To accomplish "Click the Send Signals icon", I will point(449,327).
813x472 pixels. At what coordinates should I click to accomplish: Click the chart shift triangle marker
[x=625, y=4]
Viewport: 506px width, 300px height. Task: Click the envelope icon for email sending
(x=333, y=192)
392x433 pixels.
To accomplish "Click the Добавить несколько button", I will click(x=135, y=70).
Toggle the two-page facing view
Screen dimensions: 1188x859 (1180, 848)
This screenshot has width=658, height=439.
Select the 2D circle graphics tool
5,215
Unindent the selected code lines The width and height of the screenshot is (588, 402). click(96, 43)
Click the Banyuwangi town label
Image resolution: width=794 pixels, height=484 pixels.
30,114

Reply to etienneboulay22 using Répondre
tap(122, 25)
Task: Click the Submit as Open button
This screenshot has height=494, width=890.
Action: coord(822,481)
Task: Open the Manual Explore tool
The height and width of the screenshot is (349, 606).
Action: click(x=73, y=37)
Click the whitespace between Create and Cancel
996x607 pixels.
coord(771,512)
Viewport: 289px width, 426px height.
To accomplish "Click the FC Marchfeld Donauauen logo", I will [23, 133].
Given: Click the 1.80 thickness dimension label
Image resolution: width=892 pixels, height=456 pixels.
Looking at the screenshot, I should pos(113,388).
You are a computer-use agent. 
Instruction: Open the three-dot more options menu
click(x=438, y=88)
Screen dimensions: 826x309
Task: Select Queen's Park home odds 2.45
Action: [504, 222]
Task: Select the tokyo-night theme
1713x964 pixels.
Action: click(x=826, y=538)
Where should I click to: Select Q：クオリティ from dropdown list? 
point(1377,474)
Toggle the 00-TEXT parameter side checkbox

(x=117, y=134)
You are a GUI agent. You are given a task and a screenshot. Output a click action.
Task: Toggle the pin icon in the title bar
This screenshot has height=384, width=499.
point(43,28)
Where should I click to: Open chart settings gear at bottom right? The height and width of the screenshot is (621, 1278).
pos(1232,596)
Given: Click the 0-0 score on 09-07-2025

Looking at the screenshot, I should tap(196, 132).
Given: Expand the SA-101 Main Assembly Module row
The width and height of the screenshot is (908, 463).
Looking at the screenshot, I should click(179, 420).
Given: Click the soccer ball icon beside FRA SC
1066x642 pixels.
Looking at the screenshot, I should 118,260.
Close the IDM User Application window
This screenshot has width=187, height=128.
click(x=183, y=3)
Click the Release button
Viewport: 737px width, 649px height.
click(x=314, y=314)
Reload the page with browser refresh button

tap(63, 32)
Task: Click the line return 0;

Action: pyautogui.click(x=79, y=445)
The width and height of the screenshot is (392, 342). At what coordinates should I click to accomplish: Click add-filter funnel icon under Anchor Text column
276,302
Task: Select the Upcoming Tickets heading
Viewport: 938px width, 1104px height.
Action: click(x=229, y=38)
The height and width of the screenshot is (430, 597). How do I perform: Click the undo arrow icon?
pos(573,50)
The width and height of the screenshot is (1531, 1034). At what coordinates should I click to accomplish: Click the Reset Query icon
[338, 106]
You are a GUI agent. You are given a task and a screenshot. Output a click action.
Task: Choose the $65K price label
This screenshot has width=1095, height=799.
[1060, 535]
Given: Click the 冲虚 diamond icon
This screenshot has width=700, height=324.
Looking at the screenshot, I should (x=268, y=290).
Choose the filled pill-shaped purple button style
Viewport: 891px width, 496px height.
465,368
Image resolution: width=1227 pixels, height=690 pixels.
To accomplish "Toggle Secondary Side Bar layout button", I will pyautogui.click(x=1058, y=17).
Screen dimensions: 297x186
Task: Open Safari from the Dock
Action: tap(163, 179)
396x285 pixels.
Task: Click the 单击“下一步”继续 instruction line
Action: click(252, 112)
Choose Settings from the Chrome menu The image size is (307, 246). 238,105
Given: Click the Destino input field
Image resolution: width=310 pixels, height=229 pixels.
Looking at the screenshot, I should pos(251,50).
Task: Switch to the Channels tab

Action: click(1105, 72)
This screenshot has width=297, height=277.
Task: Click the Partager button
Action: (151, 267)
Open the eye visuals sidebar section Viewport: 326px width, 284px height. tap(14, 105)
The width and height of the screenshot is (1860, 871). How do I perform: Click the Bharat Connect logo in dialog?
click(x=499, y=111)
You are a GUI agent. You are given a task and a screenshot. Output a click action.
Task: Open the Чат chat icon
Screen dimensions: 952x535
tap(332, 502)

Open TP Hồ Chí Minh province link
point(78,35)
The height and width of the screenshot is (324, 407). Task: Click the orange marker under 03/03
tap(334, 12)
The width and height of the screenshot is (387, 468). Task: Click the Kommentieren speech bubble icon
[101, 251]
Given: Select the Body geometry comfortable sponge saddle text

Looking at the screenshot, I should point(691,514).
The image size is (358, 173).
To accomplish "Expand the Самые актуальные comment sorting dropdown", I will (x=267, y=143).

* [Work to do]: List each line of the material above that contains the string "Expand". Treat uppercase and lowercase as different.

* [Reply]:
Given: Expand the SA-101 Main Assembly Module row
To accomplish "Expand the Самые актуальные comment sorting dropdown", I will (x=267, y=143).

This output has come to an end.